Pour l’écrivain en herbe, qui rêve de voir publier son premier roman et qui désespère de trouver un éditeur qui veuille bien laisser sa chance à son ouvrage, je n’ai qu’un conseil : « Va chez Lulu ! ». Et il risque bien de revenir de sa visite, l’air guilleret, en s’écriant : « Bigre, c’est un vrai lulu ce site ! » (lulu=trouvaille). Car oui, il s’agit d’un site Internet qui se veut être « un marché ouvert dédié aux œuvres numériques » et qui permet d’imprimer puis de vendre un livre, un CD, un DVD, une image ou un calendrier, en ne prélevant qu’une commission modique comparé aux éditeurs « classiques », comme nous l’explique Libération.fr.
La démarche est extrêmement simple : création gratuite d’un compte sur le site de Lulu, expédition du fichier sur lequel vous travaillez depuis des années, choix du format et de la reliure, envoi du visuel de la couverture, indication du coût de fabrication et fixation des royalties suivant votre convenance. Mais les services de Lulu s’arrêtent là, la promotion de votre ouvrage et le gain de nouveaux lecteurs restent à votre charge.
Prenons le temps de décortiquer leur stratégie commerciale :
Leur cible : les micromarchés...les éditions qui ne se vendront pas par milliers, mais en des quantités restreintes et qui ne semblent pas rentables aux yeux des éditeurs traditionnels, qui doivent supporter de lourds frais en promotion et distribution.
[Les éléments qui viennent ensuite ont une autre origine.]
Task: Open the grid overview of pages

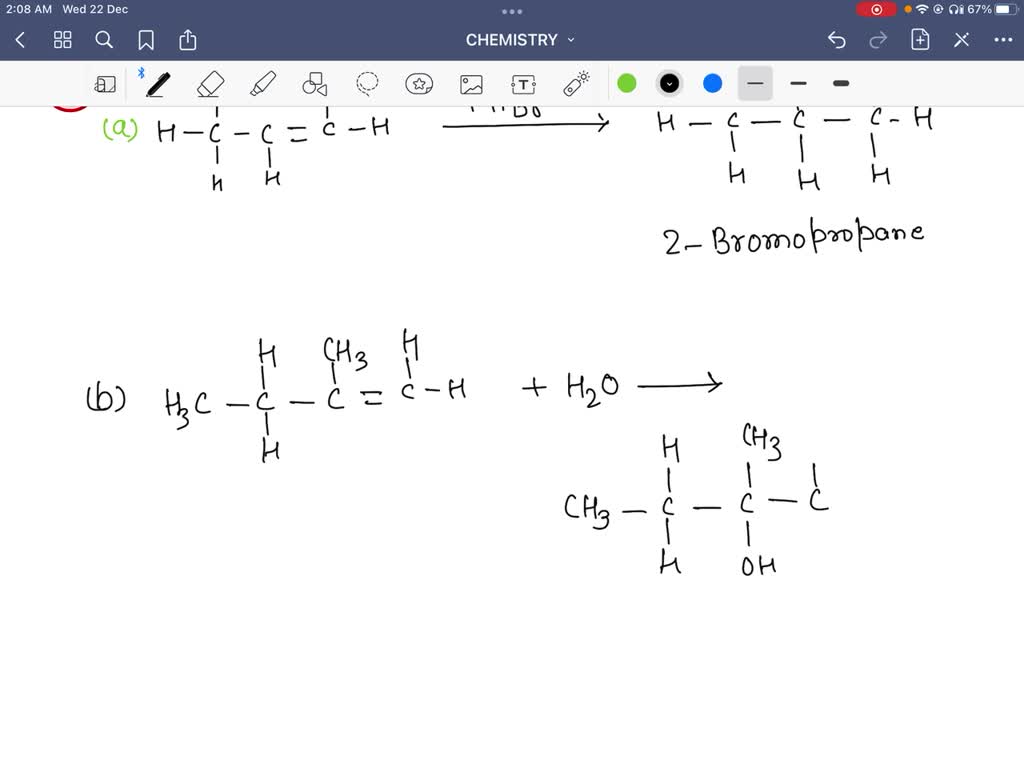Action: click(x=62, y=40)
Leur but n’est bien sûr pas de découvrir et compter parmi les leurs le futur Victor Hugo !
Sa politique différenciante : c’est sans nul doute sa politique tarifaire. Le prix de vente final correspond aux coûts de fabrication, aux royalties fixées par l’auteur et à la commission de 20% destinée à Lulu. Comparé à l’édition classique, vous pouvez toucher environ 8 fois plus sur la vente d’un exemplaire.
Leur argumentaire marketing s’appuie sur cinq adjectifs qui font mouche :
Rapide : la commande ne s’effectuant qu’en quelques minutes
Facile : le processus d’édition n’est pas complexe, il suffit de se laisser guider
Gratuit : il n’y a aucun frais d'inscription. Lulu imprime chaque exemplaire une fois seulement le livre commandé et payé, donc aucun stock et aucun risque .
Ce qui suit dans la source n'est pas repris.